Craniosacral Work is an evolution out of Cranial
Osteopathy, a specialization of the osteopathic profession that
was introduced to the world in the 1930s by an American osteopath
and visionary called William Garner Sutherland.
Craniosacral work has traditionally focused on the
22 bones that make up the human head, the vertebra and sacrum, and
also on the brain, the central nervous system, the cerebrospinal
fluid and the system of membranes inside the cranium and spinal
column.
Craniosacral therapists often focus upon optimizing
the position, fluid movement ('wave') and energy (piezolelectric
charge and chi) of these parts of the craniosacral system. Or they
may focus on bringing the craniosacral system back to balance in
the central line of the body, called 'midline.' Some schools focus
on differing wave states, tides, and opening to the arrival of stillness.
The visionary school takes its genesis from a pivotal
event in the life of Sutherland.
In 1899 William Sutherland was studying in the
first osteopathic school to be set up in the USA. It was founded
in 1891 by the man who coined the term 'Osteopathy,' Andrew Taylor
Still, in Kirksville, Missouri.
The path of Sutherland's professional development
was forever changed by his witnessing of his mentor's gift of perception.

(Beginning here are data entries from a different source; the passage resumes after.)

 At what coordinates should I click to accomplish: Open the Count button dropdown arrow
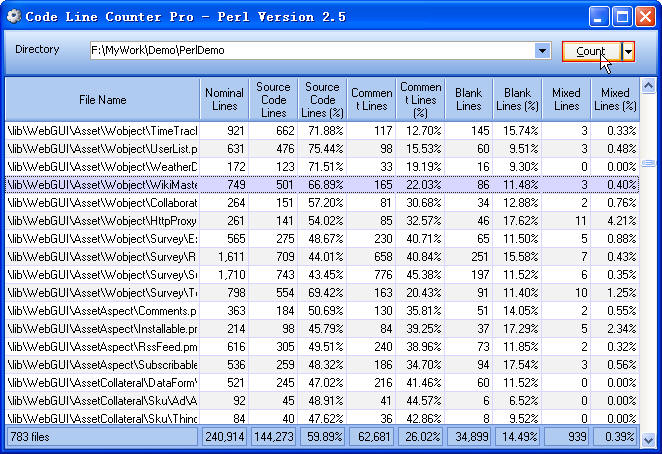[x=628, y=51]
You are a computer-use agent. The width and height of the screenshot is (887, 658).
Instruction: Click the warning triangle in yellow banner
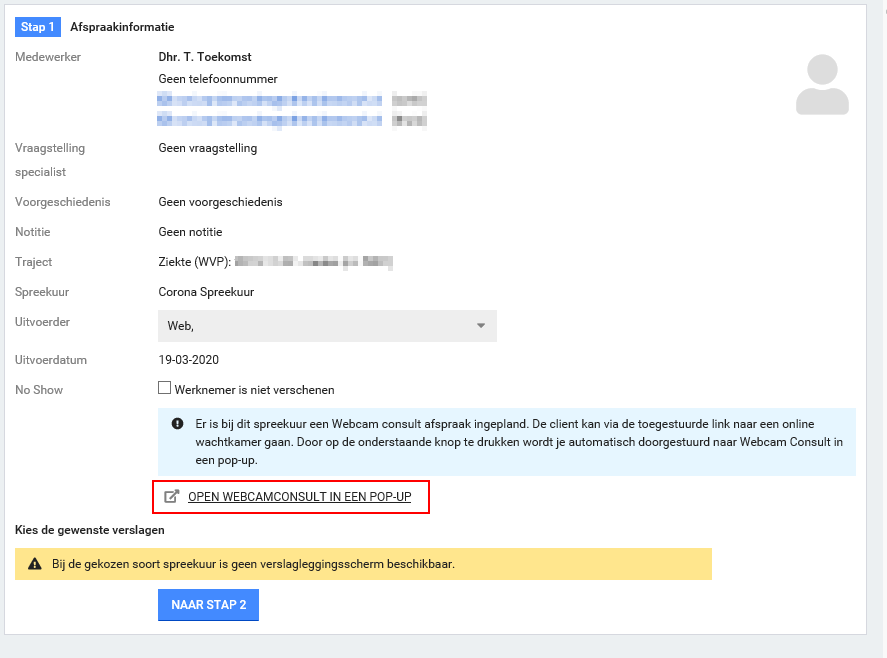point(34,564)
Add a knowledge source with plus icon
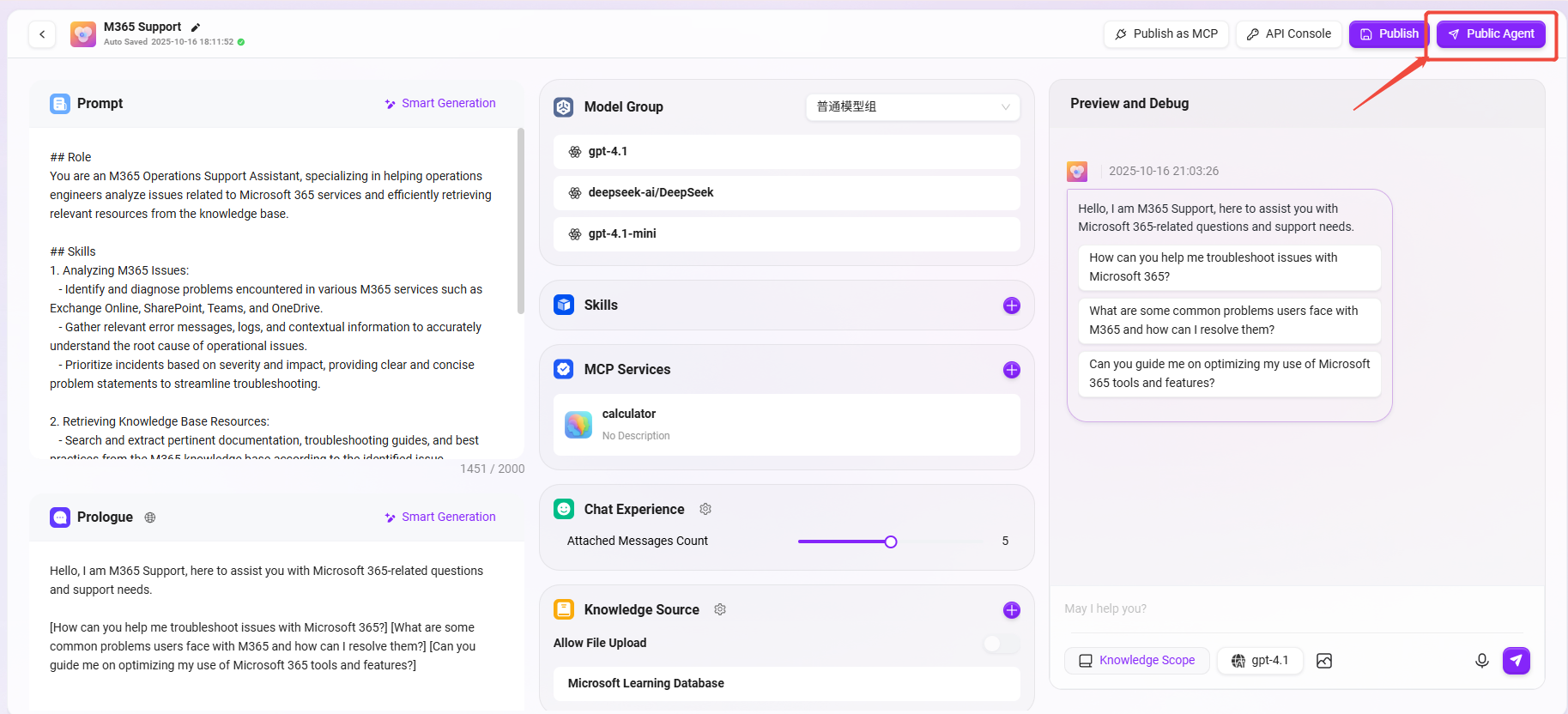 tap(1011, 610)
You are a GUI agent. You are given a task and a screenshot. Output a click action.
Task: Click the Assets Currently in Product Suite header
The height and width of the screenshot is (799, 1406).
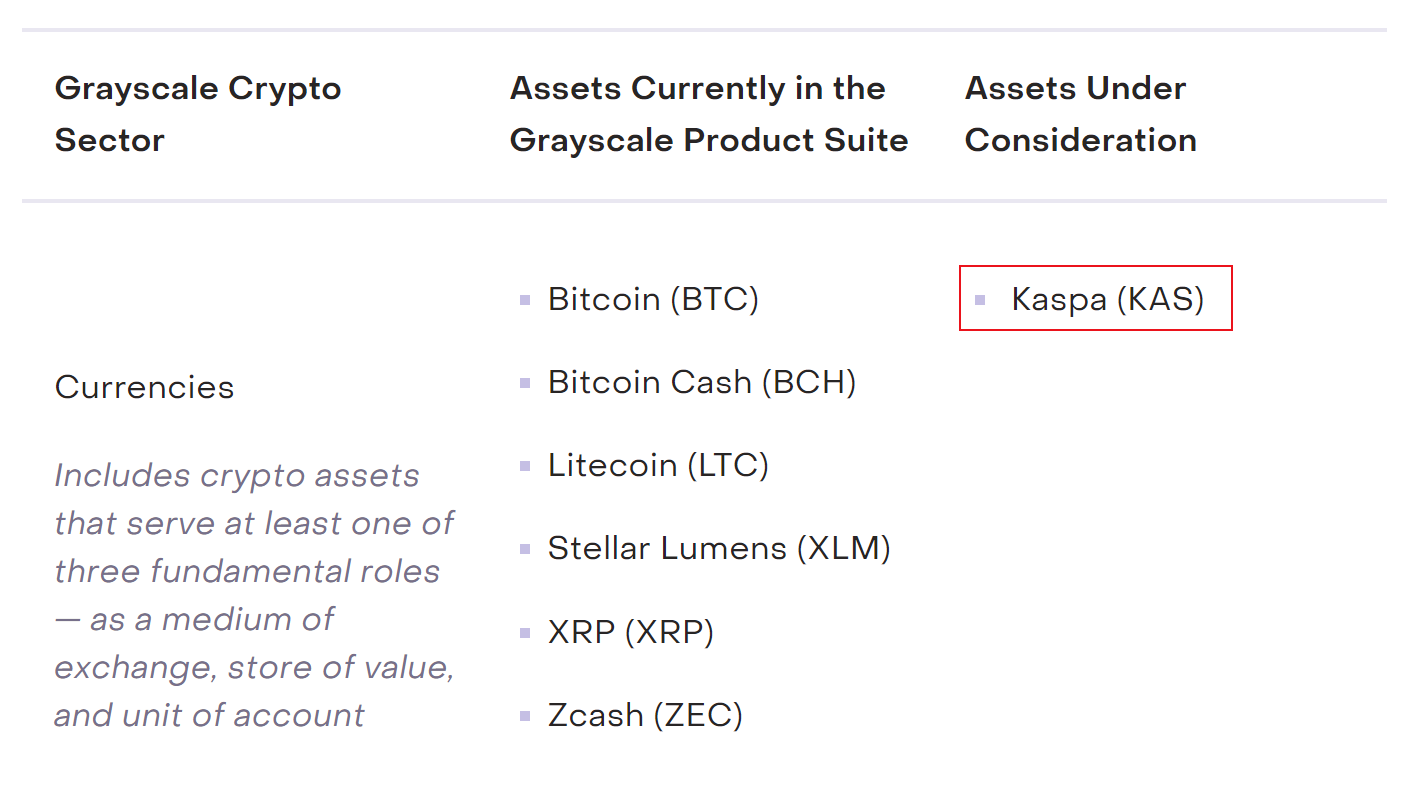(x=708, y=114)
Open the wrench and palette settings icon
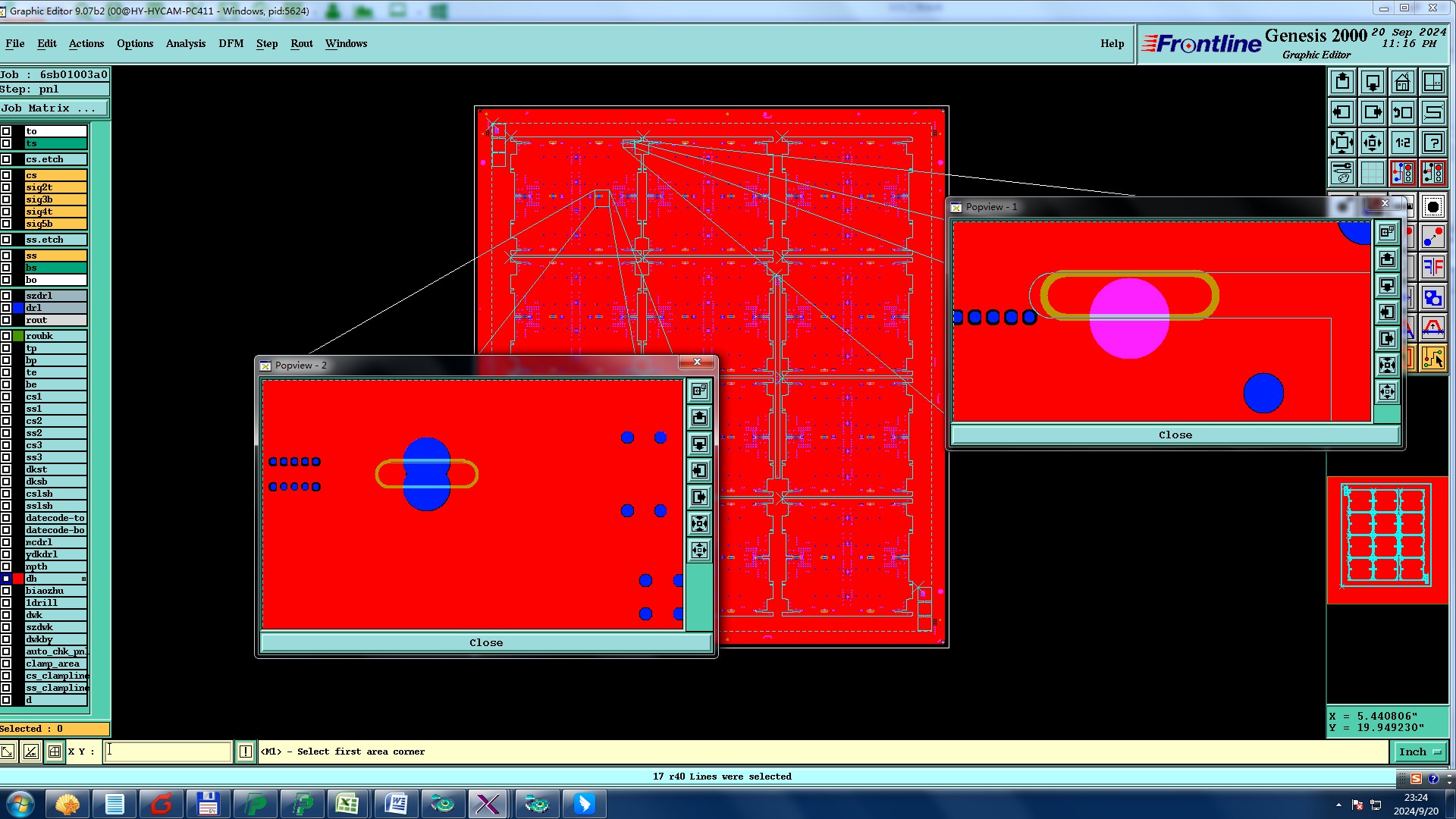 tap(1341, 173)
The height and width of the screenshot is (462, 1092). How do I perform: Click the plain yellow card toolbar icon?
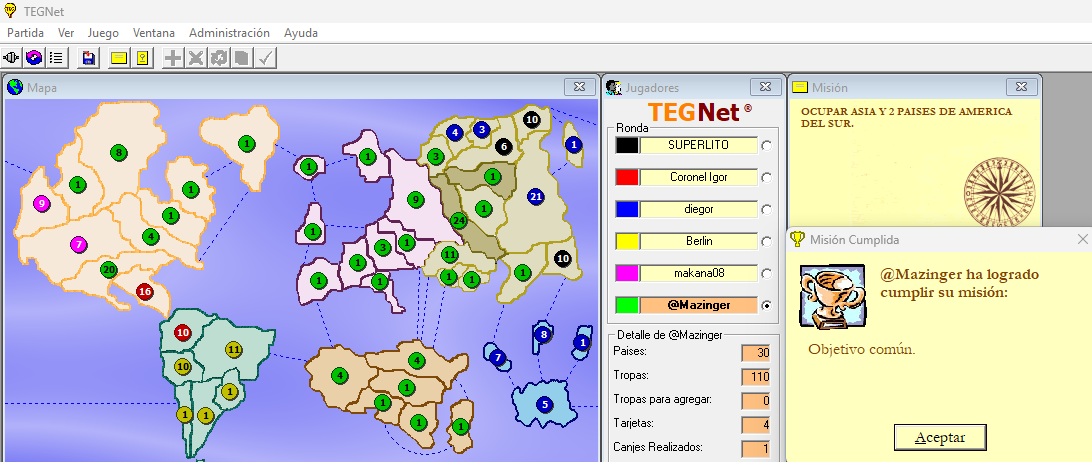click(119, 58)
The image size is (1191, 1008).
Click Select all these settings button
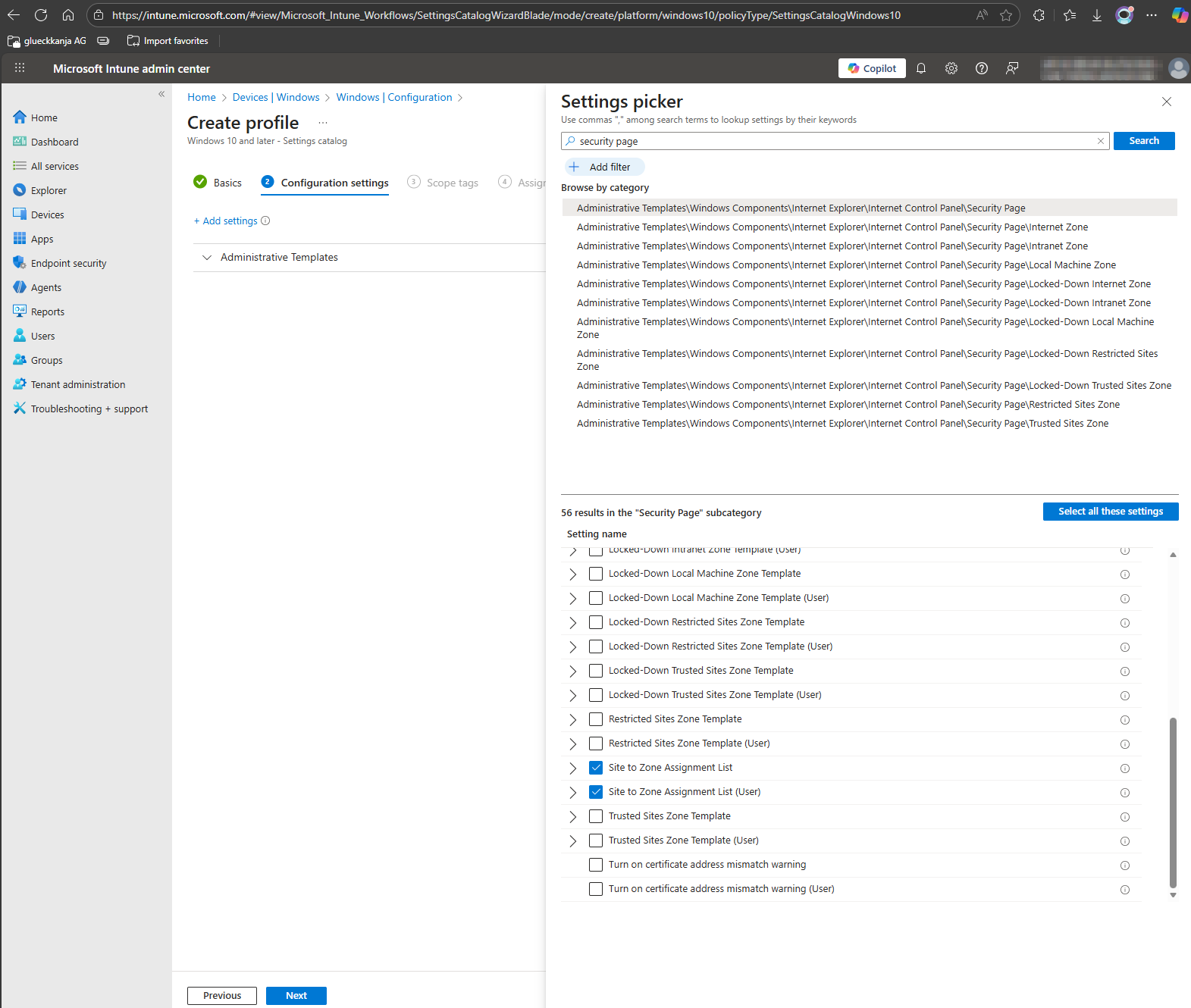coord(1110,512)
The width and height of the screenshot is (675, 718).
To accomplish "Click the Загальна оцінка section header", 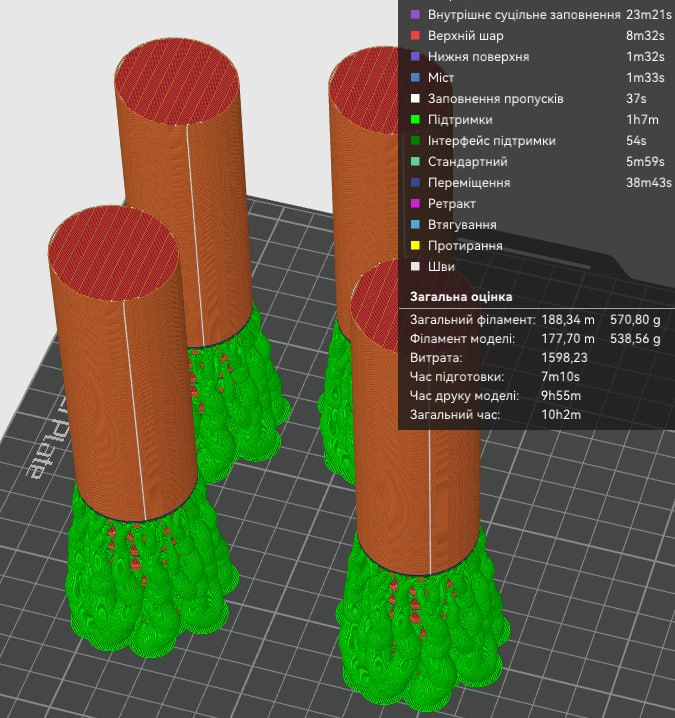I will tap(461, 297).
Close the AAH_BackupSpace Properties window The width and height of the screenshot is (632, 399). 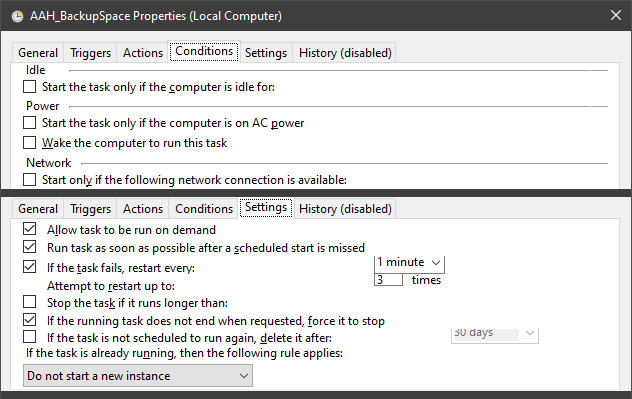click(x=615, y=15)
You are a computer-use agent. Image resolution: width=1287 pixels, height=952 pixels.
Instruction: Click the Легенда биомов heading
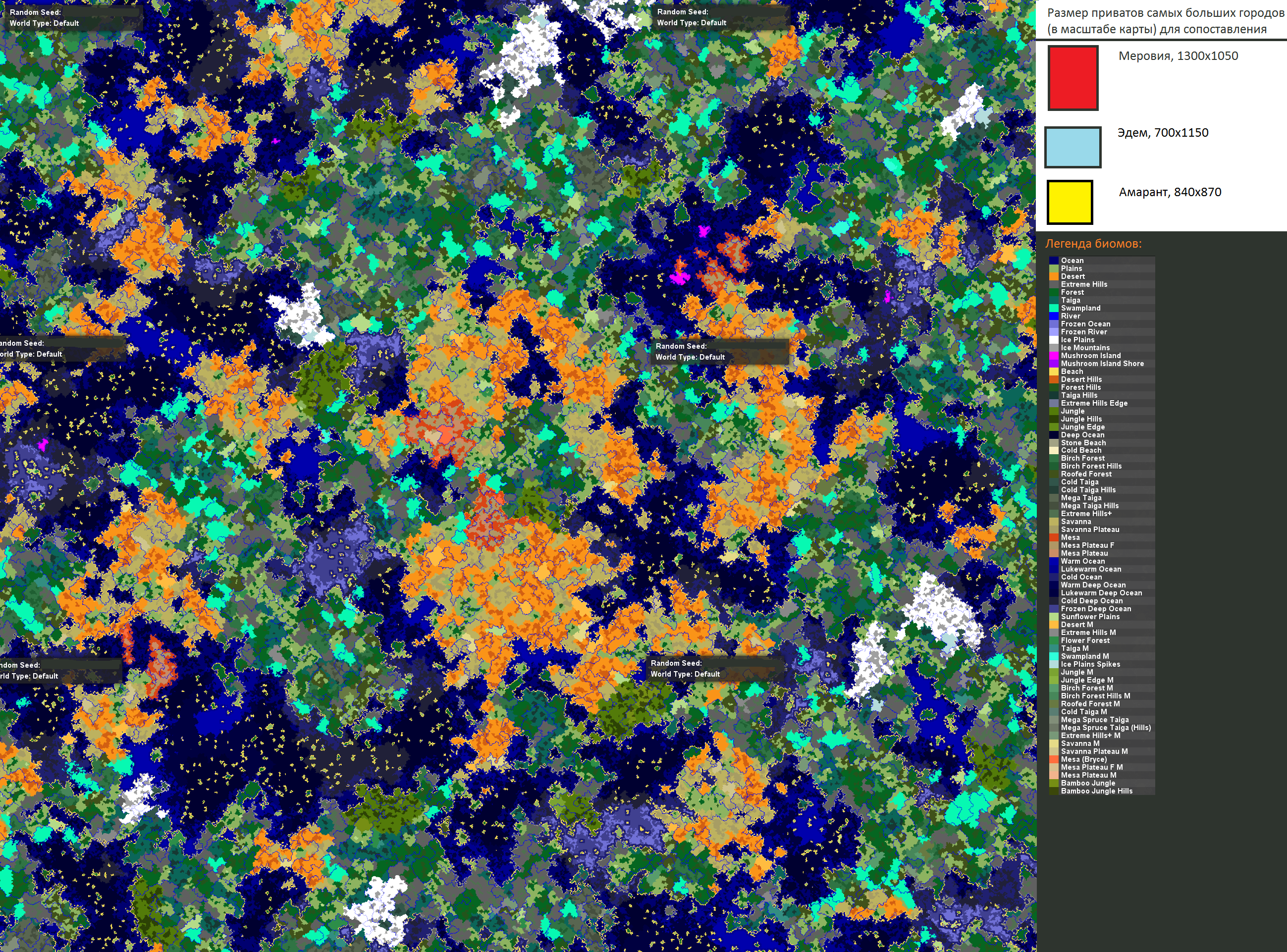coord(1093,243)
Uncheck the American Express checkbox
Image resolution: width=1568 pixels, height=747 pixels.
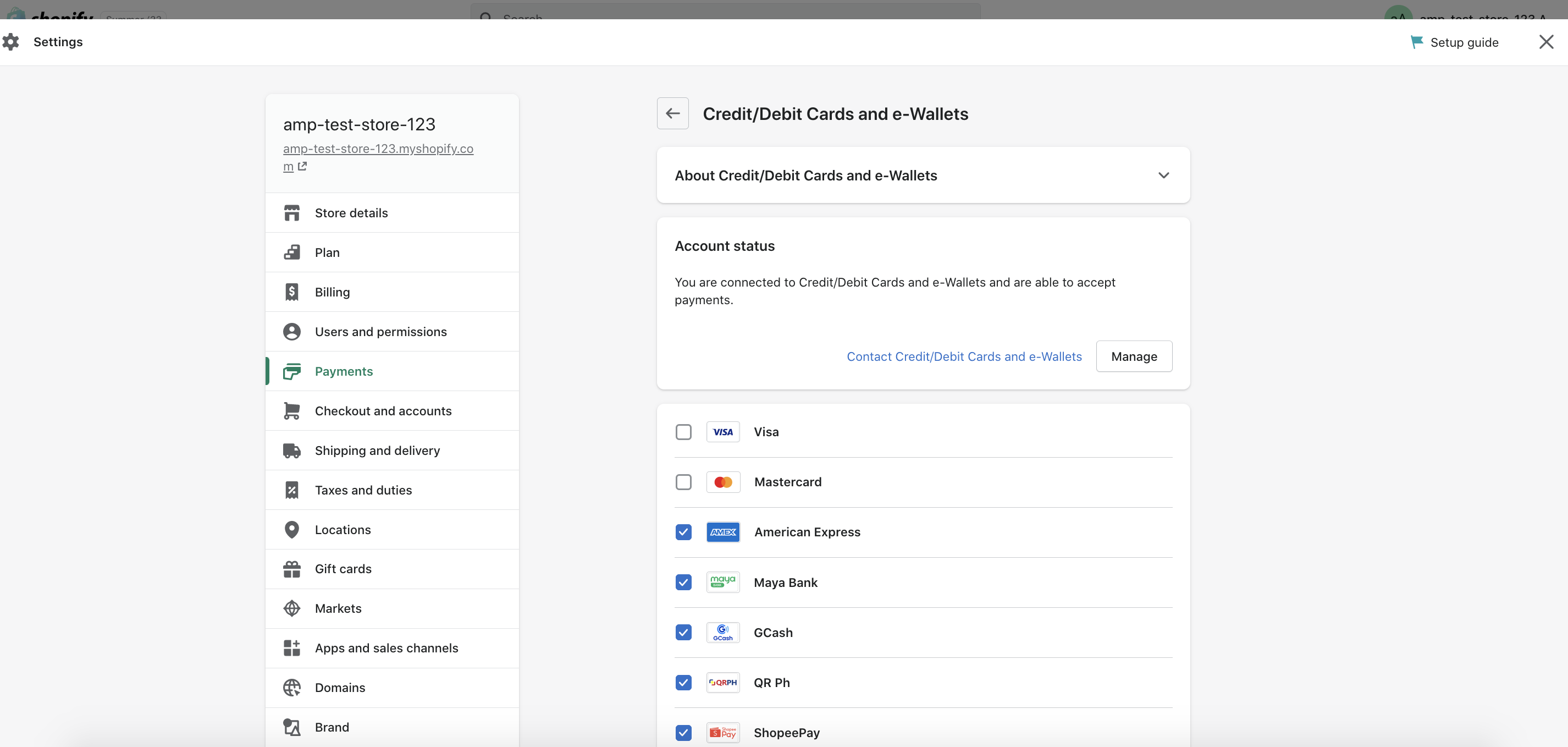[683, 532]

Sutherland, the grandfather spirit of craniosacral work, was later
to recount it this way:
Still was like the X-ray: He could look right
through you and see things, and tell you things, without putting
his hands upon the body. I have seen him do that! Time and time
again. When some of the early teachers had a clinic up before
class, hunting for the lesion, in would come the old Doctor from
the rear,"Here's your lesion." How did he do it?
All schools of craniosacral work have something to
offer. The visionary school encompasses all ways of understanding
and working with the craniosacral system - biodynamic, energetic,
mechanical and visionary.
VCSW offers a way of inner and outer personal development,
so that you as a therapist may be of service to people by seeing
them clearly, sensing where they need to be touched, and working
with the sublime mysteries of the craniosacral system.